CAR-T cells targeting CCR9 and CD1a for the treatment of T cell acute lymphoblastic leukemia
Tirado, Nestor; Fidyt, Klaudyna; Mansilla, María-José; García-Pérez, Alba-María; Martínez-Moreno, Alba; Vinyoles, Meritxell; Alcain, Juan; García-Peydro, Marina; Roca-Ho, Heleia; Fernández-Fuentes, Narcis; Guerrero-Murillo, Mercedes; Falgas, Aida; Velasco-Hernández, Talia; Bueno, Clara; Panelli, Patrizio; Mulens-Arias, Vladimir; Apostolov, Apostol; Engel, Pablo; González-Navarro, Europa-Azucena; Vick, Binje; Jeremias, Irmela; Caye-Eude, Aurelie; Baruchel, Andre; Cave, Helene; Genesca, Eulalia; Ribera, Jordi; Díaz-Beya, Marina; Martínez-Sánchez, María-Victoria; Fuster-Soler, José-Luis; Escudero-López, Adela; Minguillon, Jordi; Pérez-Martínez, Antonio; Ramírez-Orellana, Manuel; Torrebadell, Montserrat; Díaz, Víctor-M; Toribio, María-L; Sánchez-Martínez, Diego; Menéndez, Pablo
Fecha:
2025-07-01
Resumen:
T cell acute lymphoblastic leukemia (T-ALL) is an aggressive malignancy characterized by high rates of induction failure and relapse, and effective targeted immunotherapies are lacking.
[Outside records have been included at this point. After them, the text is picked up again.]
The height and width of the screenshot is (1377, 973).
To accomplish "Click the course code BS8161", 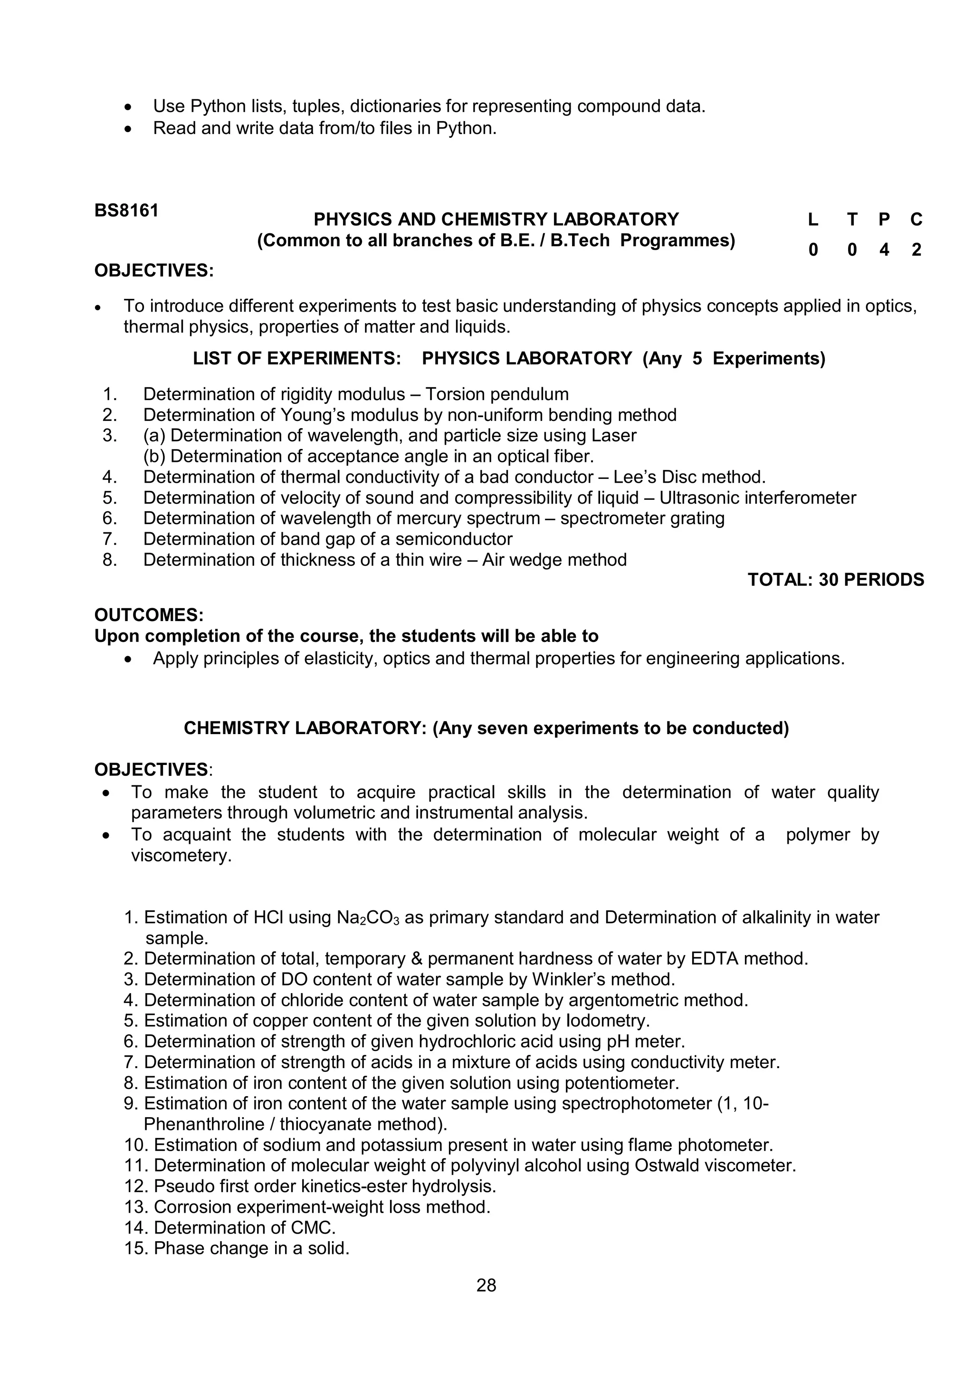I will (x=126, y=210).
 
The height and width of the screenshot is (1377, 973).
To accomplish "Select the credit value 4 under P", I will (x=884, y=249).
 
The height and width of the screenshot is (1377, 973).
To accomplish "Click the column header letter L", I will (x=813, y=220).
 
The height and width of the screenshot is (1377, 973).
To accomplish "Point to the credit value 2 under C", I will (x=916, y=249).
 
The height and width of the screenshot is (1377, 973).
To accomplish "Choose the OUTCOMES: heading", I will (x=149, y=615).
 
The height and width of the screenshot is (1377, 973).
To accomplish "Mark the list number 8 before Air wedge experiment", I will (x=110, y=560).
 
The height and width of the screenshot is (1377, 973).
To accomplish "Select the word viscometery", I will (x=181, y=855).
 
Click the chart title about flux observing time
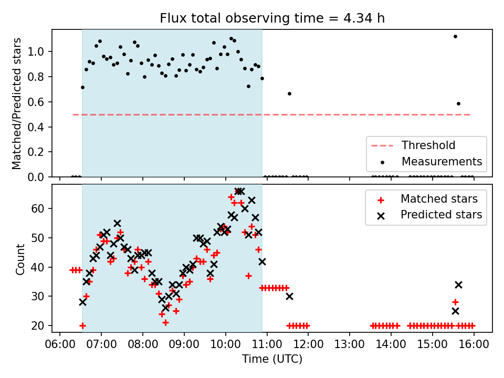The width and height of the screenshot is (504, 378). pyautogui.click(x=272, y=18)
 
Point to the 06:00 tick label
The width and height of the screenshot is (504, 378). pyautogui.click(x=60, y=344)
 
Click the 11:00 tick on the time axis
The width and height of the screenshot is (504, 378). pyautogui.click(x=267, y=344)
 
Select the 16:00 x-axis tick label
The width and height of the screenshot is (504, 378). pyautogui.click(x=474, y=344)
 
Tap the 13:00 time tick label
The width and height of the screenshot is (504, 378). pyautogui.click(x=350, y=344)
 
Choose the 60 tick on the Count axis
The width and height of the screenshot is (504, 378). pyautogui.click(x=37, y=208)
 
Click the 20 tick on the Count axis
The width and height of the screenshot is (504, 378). pyautogui.click(x=37, y=326)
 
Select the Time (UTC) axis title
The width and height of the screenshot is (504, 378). pyautogui.click(x=272, y=359)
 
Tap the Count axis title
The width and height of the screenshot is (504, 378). pyautogui.click(x=20, y=259)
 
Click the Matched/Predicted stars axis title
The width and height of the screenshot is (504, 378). pyautogui.click(x=16, y=103)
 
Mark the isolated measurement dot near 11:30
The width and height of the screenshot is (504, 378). pyautogui.click(x=289, y=94)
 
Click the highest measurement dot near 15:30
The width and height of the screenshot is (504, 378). pyautogui.click(x=455, y=37)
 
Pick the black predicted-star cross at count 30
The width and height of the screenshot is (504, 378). pyautogui.click(x=289, y=296)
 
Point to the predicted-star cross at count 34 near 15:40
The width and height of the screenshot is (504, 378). pyautogui.click(x=458, y=285)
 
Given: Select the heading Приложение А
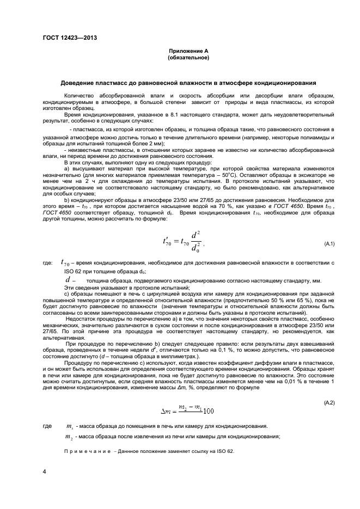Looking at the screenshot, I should pos(188,50).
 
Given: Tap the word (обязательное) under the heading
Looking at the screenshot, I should pos(188,56).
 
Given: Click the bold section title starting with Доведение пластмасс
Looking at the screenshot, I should pos(188,83).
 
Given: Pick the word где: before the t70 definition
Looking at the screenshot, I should pos(47,263).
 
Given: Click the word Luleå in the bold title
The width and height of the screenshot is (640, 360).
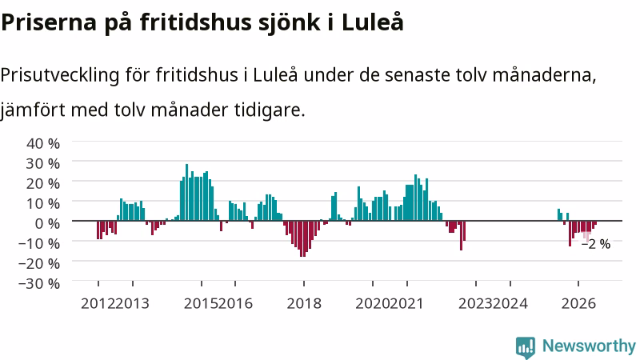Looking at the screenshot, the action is tap(373, 22).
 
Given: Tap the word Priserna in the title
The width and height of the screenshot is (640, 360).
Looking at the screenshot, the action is tap(49, 22).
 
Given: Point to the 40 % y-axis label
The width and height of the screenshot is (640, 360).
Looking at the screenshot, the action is tap(43, 143).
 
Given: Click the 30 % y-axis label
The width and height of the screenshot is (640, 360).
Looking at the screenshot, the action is tap(43, 163).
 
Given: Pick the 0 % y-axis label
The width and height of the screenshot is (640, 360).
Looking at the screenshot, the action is tap(47, 223).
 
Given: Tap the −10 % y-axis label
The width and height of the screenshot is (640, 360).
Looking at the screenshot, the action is tap(39, 243).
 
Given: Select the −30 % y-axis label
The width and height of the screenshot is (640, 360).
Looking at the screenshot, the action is tap(39, 283).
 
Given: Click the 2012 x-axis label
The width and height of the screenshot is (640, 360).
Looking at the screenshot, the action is tap(98, 304).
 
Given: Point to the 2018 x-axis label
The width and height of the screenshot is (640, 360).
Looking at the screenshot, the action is tap(304, 304).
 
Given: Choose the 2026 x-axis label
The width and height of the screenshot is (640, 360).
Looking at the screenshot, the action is tap(578, 304).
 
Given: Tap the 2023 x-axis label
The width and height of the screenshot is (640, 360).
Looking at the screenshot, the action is tap(475, 304).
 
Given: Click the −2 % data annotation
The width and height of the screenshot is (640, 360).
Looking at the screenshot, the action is tap(596, 244).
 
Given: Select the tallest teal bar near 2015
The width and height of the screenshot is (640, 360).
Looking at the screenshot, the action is tap(186, 192).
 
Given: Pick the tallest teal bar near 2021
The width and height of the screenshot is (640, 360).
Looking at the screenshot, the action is tap(415, 198).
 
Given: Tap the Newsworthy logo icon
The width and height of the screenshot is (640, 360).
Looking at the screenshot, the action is tap(526, 347).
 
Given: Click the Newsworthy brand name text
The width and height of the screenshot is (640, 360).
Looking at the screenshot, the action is tap(589, 346).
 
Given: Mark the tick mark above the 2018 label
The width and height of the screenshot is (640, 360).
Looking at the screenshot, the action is tap(304, 283).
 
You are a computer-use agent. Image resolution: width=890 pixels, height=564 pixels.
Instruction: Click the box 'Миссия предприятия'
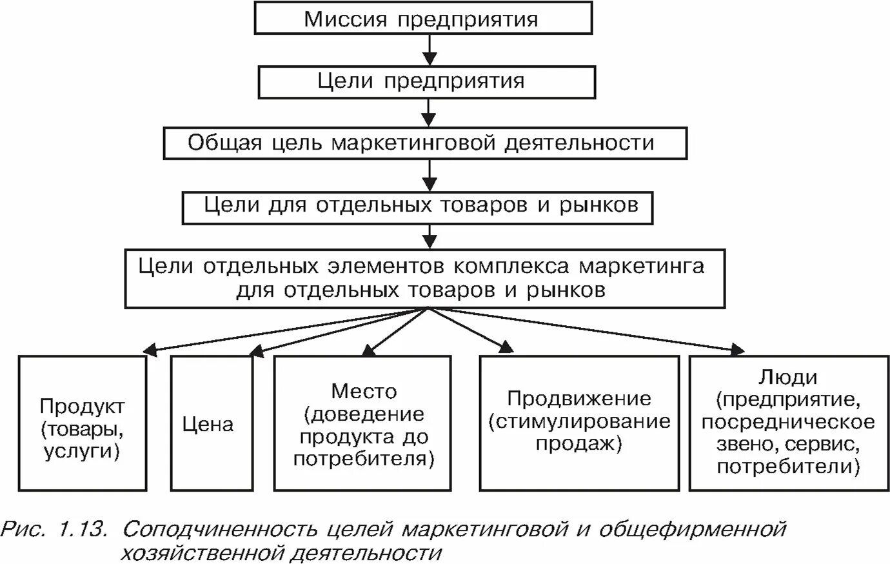pos(423,19)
Despite promising clinical progress with genome-edited CD7-directed CAR-T cells, which present significant logistical and regulatory issues, CAR-T cell therapy in T-ALL remains challenging due to the shared antigen expression between malignant and healthy T cells. This can result in CAR-T cell fratricide, T cell aplasia, and the potential for blast contamination during CAR-T cell manufacturing. Recently described CAR-T cells target non-pan-T antigens, absent on healthy T cells but expressed on specific T-ALL subsets. These antigens include CD1a (NCT05679895), which is expressed in cortical T-ALL, and CCR9. We show that CCR9 is expressed on >70% of T-ALL patients (132/180) and is maintained at relapse, with a safe expression profile in healthy hematopoietic and non-hematopoietic tissues. Further analyses showed that dual targeting of CCR9 and CD1a could benefit T-ALL patients with a greater blast coverage than single CAR-T cell treatments. We therefore developed, characterized, and preclinically validated a novel humanized CCR9-specific CAR with robust and specific antileukemic activity as a monotherapy in vitro and in vivo against cell lines, primary T-ALL samples, and patient-derived xenografts. Importantly, CCR9/CD1a dual-targeting CAR-T cells showed higher efficacy than single-targeting CAR-T cells, particularly in T-ALL cases with phenotypically heterogeneous leukemic populations. Dual CD1a/CCR9 CAR-T therapy may prevent T cell aplasia and obviate the need for allogeneic transplantation and regulatory-challenging genome engineering approaches in T-ALL.